The first thing that we should note is that we, who are saved, have life. Not only do we have eternal life in Christ, whereas once we were dead in sins (Ephesians 2:5), but we are now alive unto Christ. We are awakened to the truth of what He has done: that Christ has died so that we might have life; that Christ made an open show of sin through His sufferings upon the cross, and therefore, we rejoice in the life He gave us and recoil at sin as being so offensive that it required God to become a Man so that sin could be dealt with. 

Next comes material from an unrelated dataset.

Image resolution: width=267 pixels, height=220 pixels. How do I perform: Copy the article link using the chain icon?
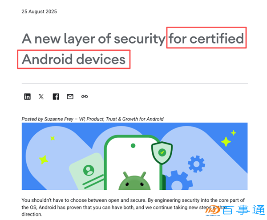coord(85,96)
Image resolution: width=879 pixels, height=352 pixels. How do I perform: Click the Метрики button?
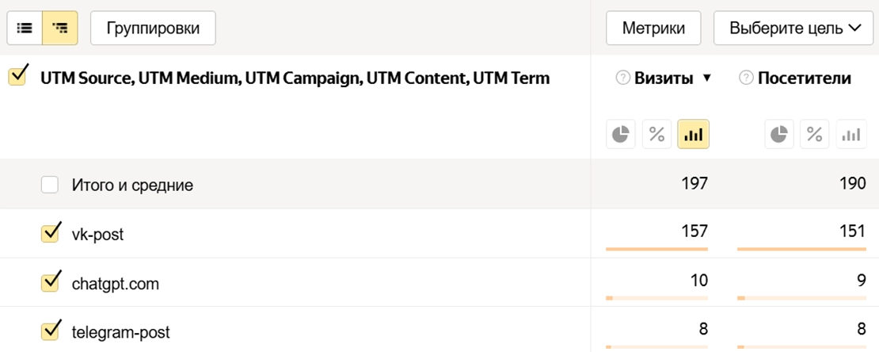tap(653, 29)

Second, as we are awakened to truth by life in Christ, we are also awakened to the truth that we have peace with God. The next verse presents the truth that explains this: 

“Because the carnal mind is enmity against God: for it is not subject to the law of God, neither indeed can be” (Romans 8:7). The carnal, fleshly, natural, unsaved person, who has his mind set upon carnal things, whose reason, understanding, affections and inclinations are upon SELF, is the enemy of God; and that man’s reprobate being, with all his wicked inclinations are at war against God’s will. The law of God exposes the carnal man’s sin for what it is, but cannot bring him under subjection to the law, because it is the Spirit that gives life (2 Corinthians 3:6). 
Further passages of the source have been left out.